Legitimate Violence

Legitimate Violence
November 1st 2023

It’s a good pairing: Serge Leroy, the director responsible for some of the cruelest French crime films of the ’70s, and Jean-Patrick Manchette, the most esteemed crime novelist in France after 1968. Claude Chabrol is responsible for the most famous adaptation of a Manchette novel, but his 1974 version of Nada is a bit reserved, comparable to the academic instincts of Costa-Gavras’s political thrillers. It lacks the muck that gathers on the boots of Manchette’s characters. By contrast, it’s easy to see why the director of the flashy heist film Le mataf (1973) and the violent revenge film Le traque (1975) would fare well with the themes and style of the novelist behind The Prone Gunman and Fatale. For Legitimate Violence (1982), Leroy worked from an original scenario co-written by Patrick Laurent, who had previously collaborated with Manchette on the film La guerre des police (1979).

Like much of the contemporaneous Hollywood cinema (The Driller Killer, 1979; Blow Out, 1981), it is a work of despair at lost causes. Martin Modot (Claude Brasseur) witnesses the massacre of his family by an armed gang (led by a young Christopher Lambert) at a train station in Rouen in what at first appears to be a bank robbery gone wrong. He’s approached by a man representing an organization that publicly advocates for the restoration of the death penalty, but which secretly operates as a right-wing militia encouraging vigilante justice, offering to aid the hunt for the killer. Like Manchette’s debut novel, The N’Gustro Affair, the film is loosely based on current events, in particular the 1981 Auriol Massacre, in which members of a clandestine Gaullist militia assassinated a local police chief formerly associated with the group. Among the factions at play, there is no presence of a left-wing alternative; the victory of the right is a foregone conclusion.

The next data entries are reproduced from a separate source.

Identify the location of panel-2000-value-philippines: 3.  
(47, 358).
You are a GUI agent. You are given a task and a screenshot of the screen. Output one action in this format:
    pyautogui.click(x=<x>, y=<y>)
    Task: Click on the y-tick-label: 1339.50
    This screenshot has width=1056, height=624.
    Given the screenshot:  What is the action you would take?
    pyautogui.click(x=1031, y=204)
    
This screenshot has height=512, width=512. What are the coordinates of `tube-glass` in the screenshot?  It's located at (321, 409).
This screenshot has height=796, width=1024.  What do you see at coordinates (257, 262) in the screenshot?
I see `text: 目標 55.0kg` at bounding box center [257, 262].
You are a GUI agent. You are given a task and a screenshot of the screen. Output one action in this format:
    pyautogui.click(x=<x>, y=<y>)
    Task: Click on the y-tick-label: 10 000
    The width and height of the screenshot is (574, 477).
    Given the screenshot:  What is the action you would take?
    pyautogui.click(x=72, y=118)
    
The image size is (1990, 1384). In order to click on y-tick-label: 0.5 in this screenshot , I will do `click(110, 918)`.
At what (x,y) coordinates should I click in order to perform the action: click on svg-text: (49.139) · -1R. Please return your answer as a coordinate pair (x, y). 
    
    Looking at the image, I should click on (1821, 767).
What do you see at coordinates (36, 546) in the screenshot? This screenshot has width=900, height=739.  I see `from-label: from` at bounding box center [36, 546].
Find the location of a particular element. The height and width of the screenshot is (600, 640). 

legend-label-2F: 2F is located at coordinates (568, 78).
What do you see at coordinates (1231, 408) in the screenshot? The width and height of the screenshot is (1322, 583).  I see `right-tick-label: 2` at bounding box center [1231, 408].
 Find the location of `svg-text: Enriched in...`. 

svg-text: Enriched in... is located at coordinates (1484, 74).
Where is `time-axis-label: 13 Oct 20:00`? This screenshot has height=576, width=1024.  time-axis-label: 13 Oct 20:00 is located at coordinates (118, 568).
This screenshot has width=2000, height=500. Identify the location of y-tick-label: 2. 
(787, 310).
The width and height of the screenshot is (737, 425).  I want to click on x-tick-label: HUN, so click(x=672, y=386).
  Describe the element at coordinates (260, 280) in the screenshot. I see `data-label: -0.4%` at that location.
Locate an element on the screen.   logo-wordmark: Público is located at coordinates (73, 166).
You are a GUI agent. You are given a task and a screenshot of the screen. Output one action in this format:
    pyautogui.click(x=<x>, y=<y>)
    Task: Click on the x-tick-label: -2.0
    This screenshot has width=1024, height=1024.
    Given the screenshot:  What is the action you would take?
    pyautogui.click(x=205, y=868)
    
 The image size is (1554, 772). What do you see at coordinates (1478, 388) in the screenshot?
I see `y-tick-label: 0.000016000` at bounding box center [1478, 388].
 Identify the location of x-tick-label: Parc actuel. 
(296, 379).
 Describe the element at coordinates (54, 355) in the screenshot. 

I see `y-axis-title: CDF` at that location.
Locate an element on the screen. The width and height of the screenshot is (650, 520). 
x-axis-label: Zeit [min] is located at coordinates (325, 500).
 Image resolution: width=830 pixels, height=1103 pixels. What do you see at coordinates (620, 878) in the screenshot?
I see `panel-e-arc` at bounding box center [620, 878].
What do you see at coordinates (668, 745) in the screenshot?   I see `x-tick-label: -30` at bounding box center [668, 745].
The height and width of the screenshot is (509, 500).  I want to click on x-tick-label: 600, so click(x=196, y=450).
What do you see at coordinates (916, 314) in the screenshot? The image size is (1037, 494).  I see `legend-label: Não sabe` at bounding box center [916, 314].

Mike Davis once called the themes in Chandler’s novels fascist; one could say, inversely, that Manchette’s work thematizes fascism. Put differently, it follows the model left by in Godard’s Le petit soldat (1963, itself following the example of Preminger and Lang) and developed by as varied a group as Yoshida Kiju, Rogério Sganzerla, and Abel Ferrara, exploring the psychology of a society drawn to fascism. Genre conventions demand we call Manchette’s stories “political thrillers.” It is more accurate to say that they depict the breakdown of politics: kidnappings, assassinations, espionage, and terrorism are the substance of his work. Not much can be said of the director, Serge Leroy. Though he worked with a number of big names in French cinema—Michael Lonsdale (Le traque), Jean-Louis Trintignant (Les passagers, 1977), Brasseur—he never managed to attract much critical or commercial attention. The review of Legitimate Violence in Cahiers du cinéma is far from kind, but in retrospect we can say that it is likely his finest and best-executed film, the one to get closest to realizing labyrinthine cross-cutting of Manchette’s novels on the screen.

Legitimate Violence screens tonight, November 1, at BAM. It is presented in conjunction with the New York Review Books, who will publish a translation of Jean-Patrick Manchette’s Skeletons in the Closet on November 7.